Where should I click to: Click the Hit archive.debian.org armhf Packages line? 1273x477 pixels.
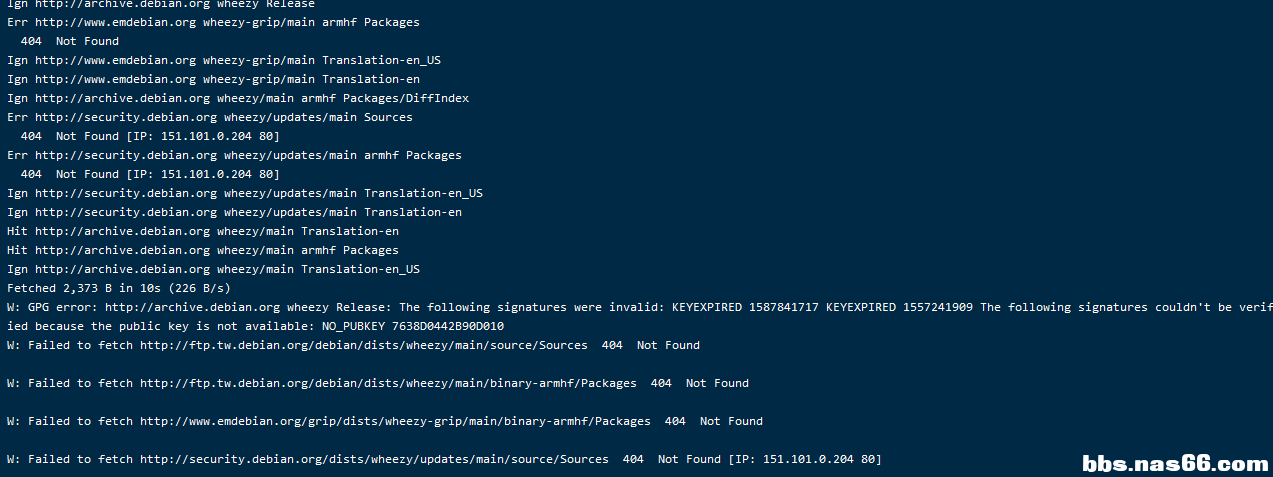coord(203,250)

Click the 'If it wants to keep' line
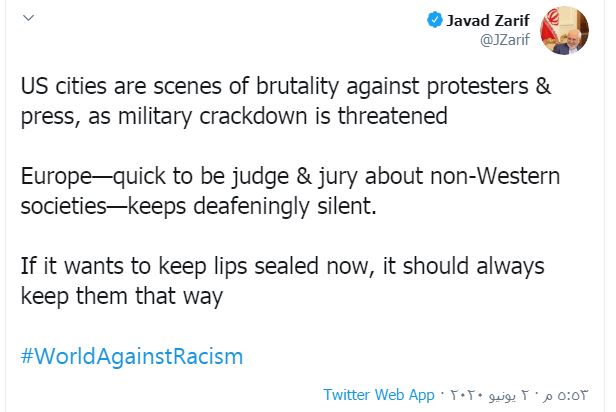(282, 266)
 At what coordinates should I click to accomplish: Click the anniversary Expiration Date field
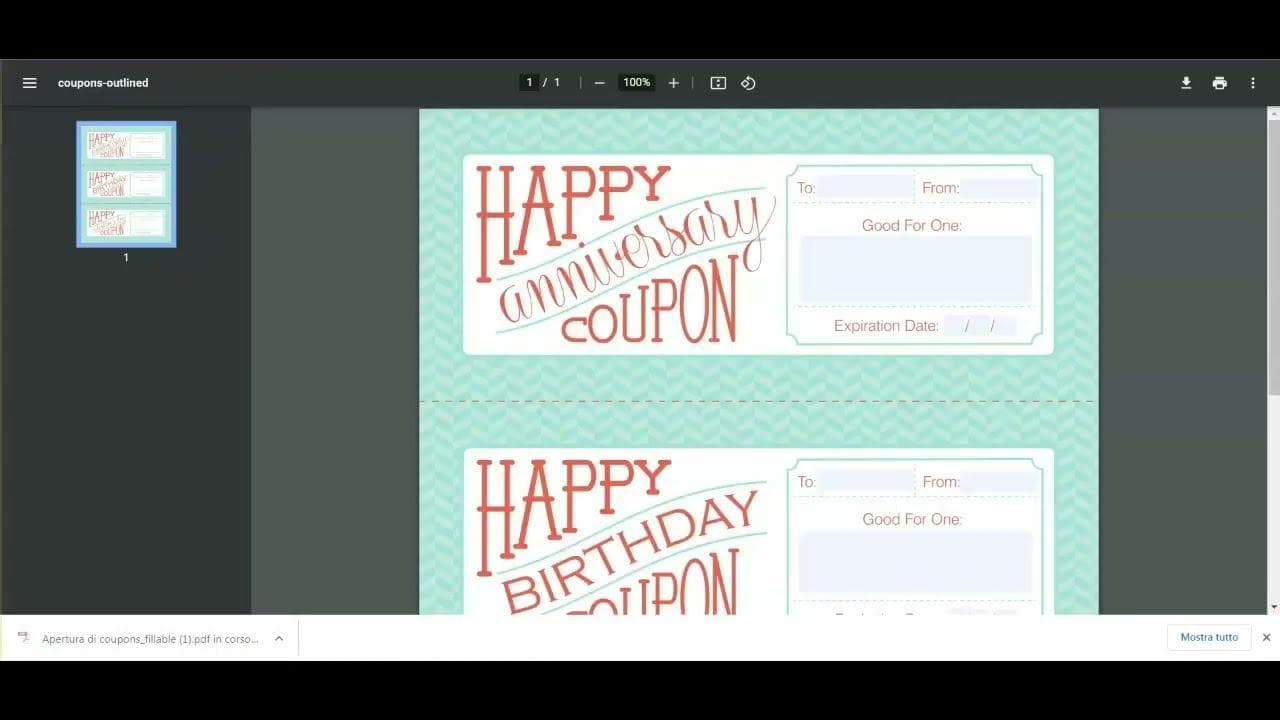(x=980, y=326)
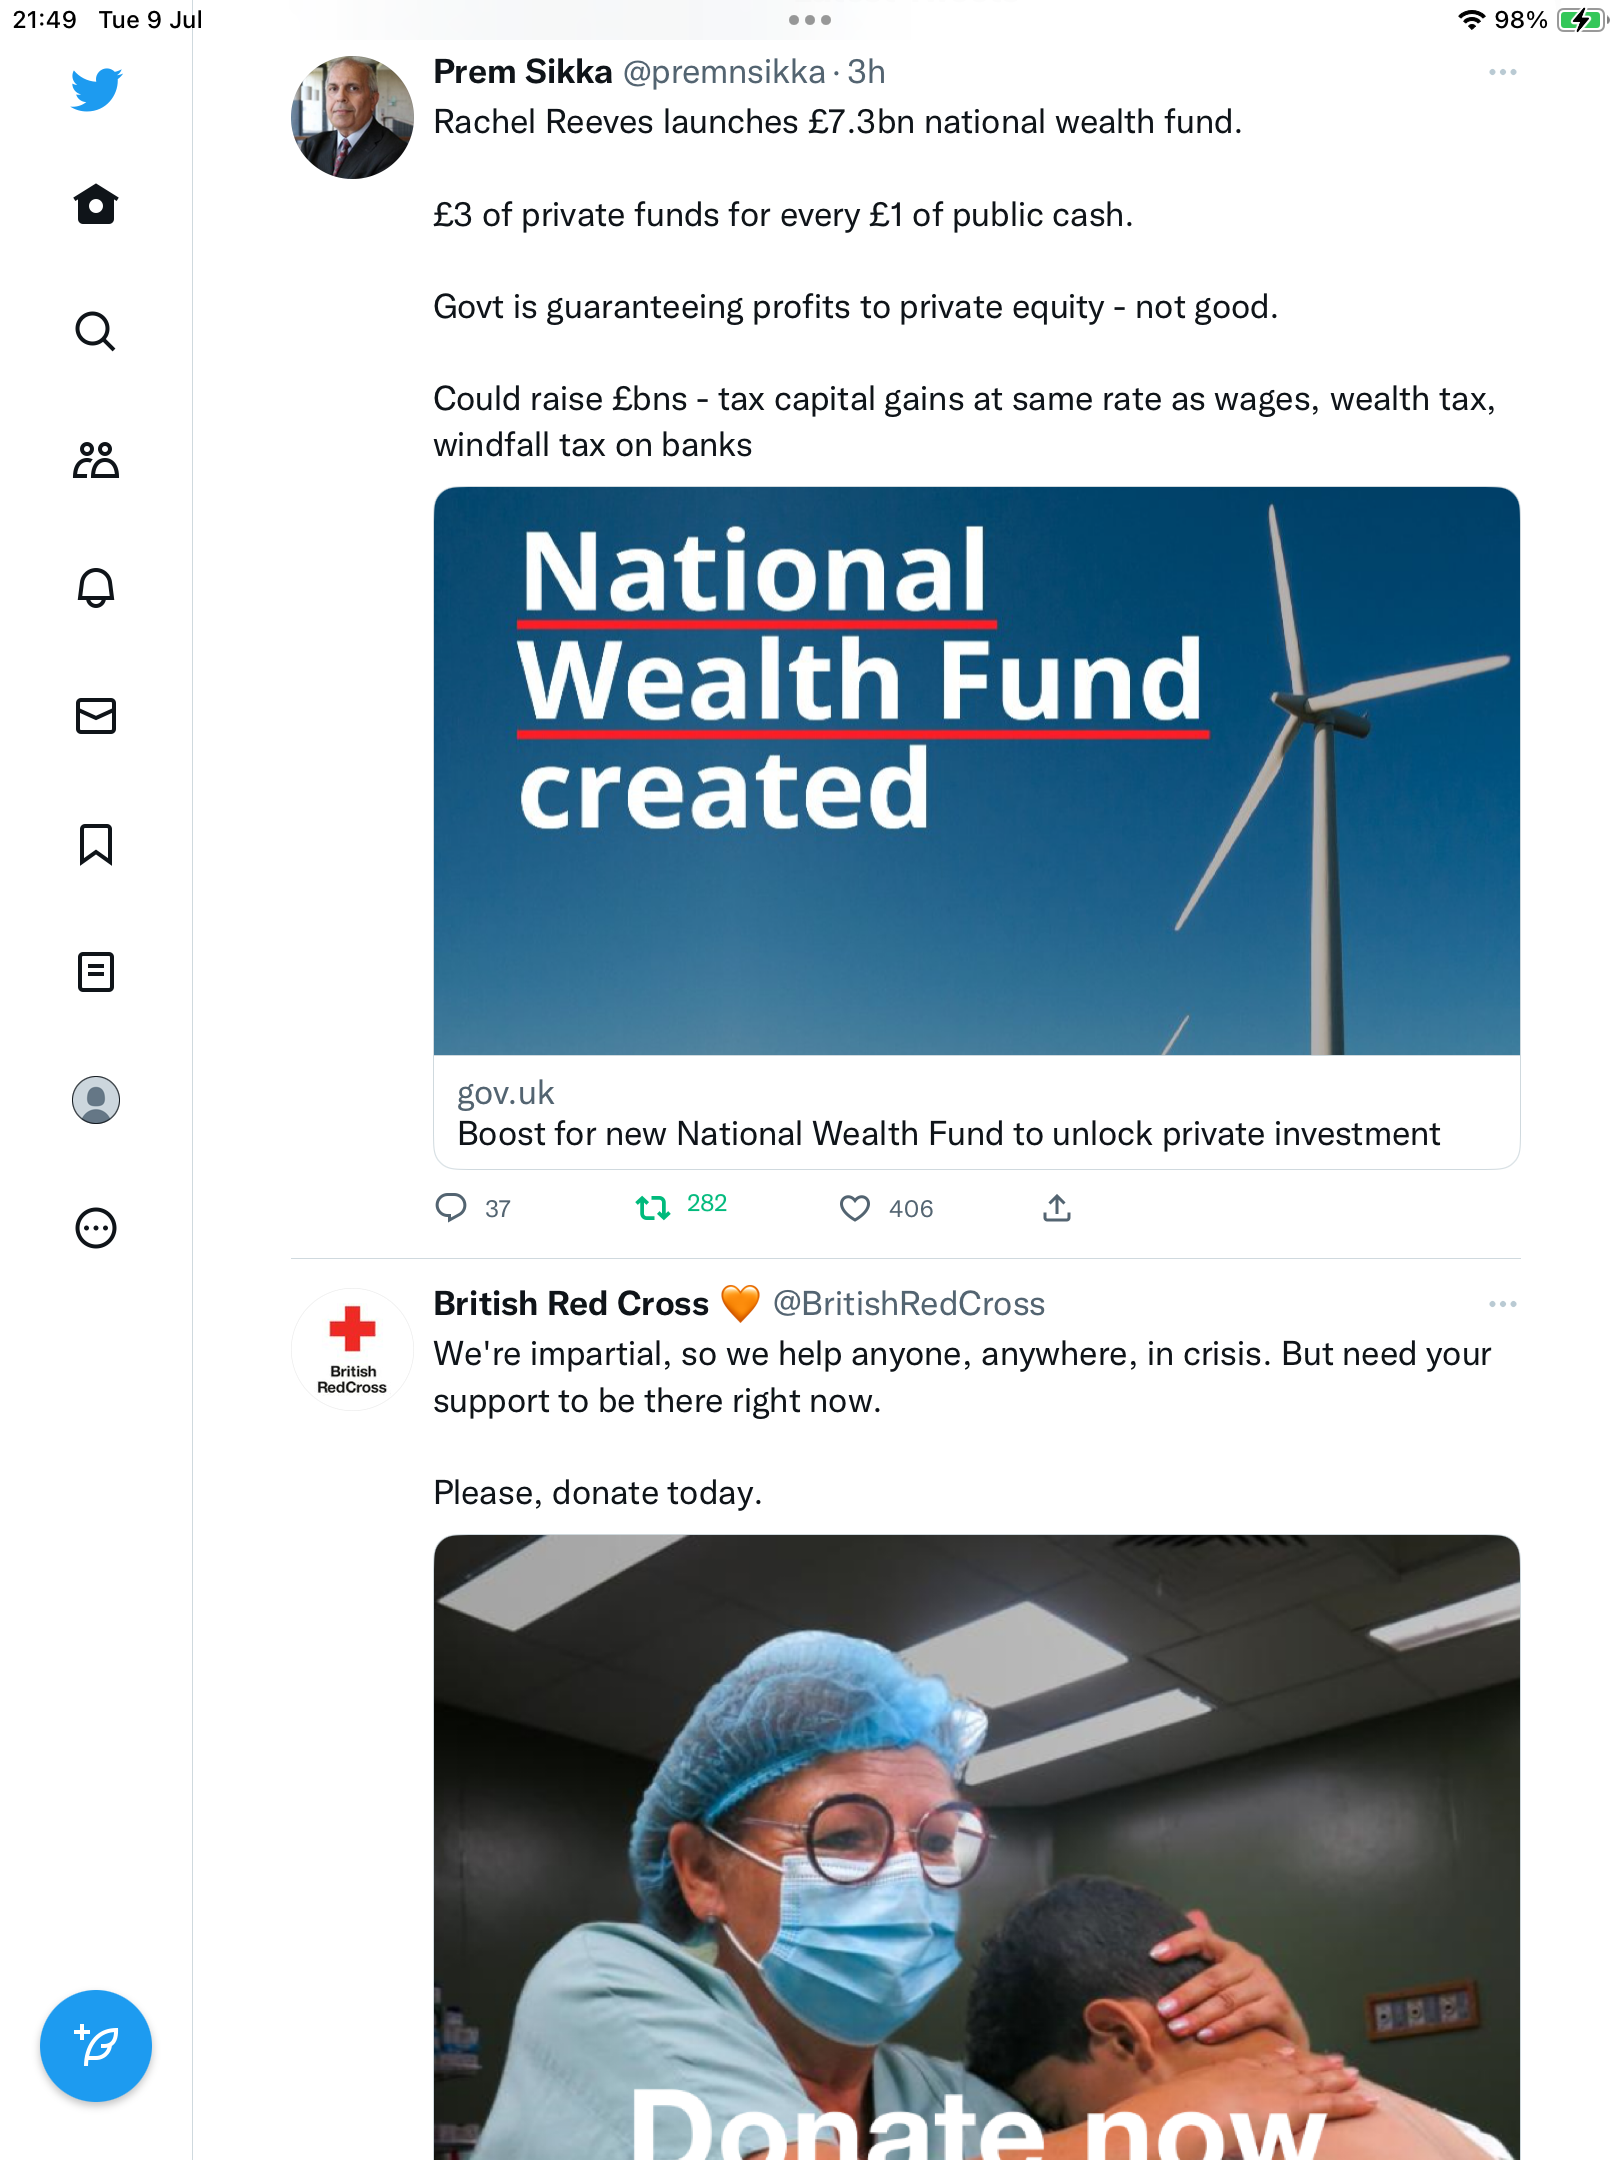Screen dimensions: 1620x2160
Task: Like Prem Sikka's tweet
Action: [x=855, y=1208]
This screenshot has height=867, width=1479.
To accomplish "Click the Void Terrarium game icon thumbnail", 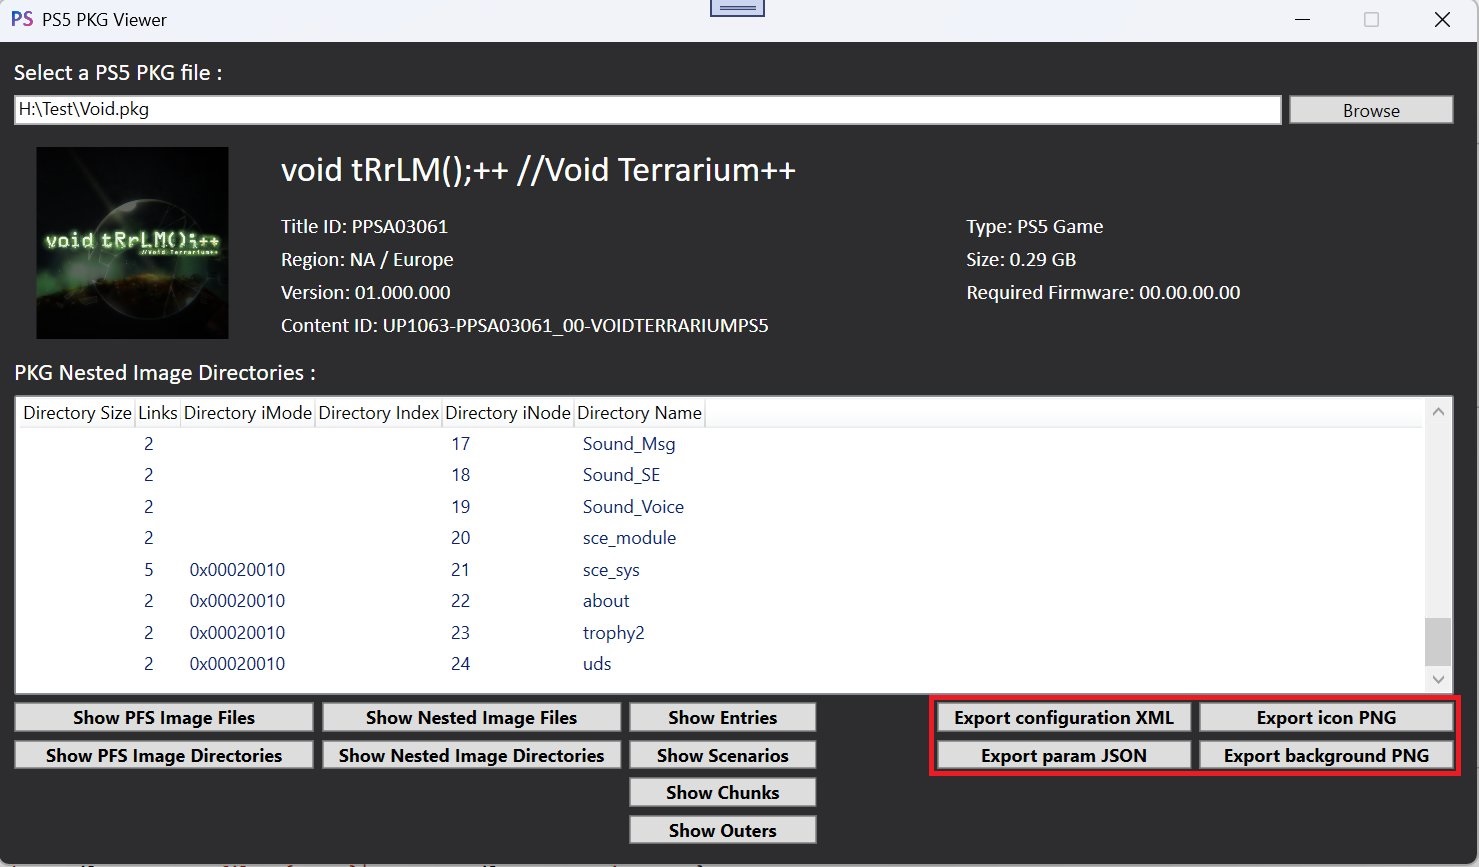I will [x=132, y=243].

☆ ☆ ☆ ☆ ☆ ☆ ☆

Work to complete: Begin at the line in the entries above that has "At what coordinates", stop after the line that has "This screenshot has height=867, width=1479.", and output exactly those lines without pictures.

Result of the exercise:
 At what coordinates should I click to accomplish: Click the anniversary Expiration Date field
(x=980, y=326)
Screen dimensions: 1620x2160
Task: Like Prem Sikka's tweet
Action: [x=855, y=1208]
This screenshot has height=867, width=1479.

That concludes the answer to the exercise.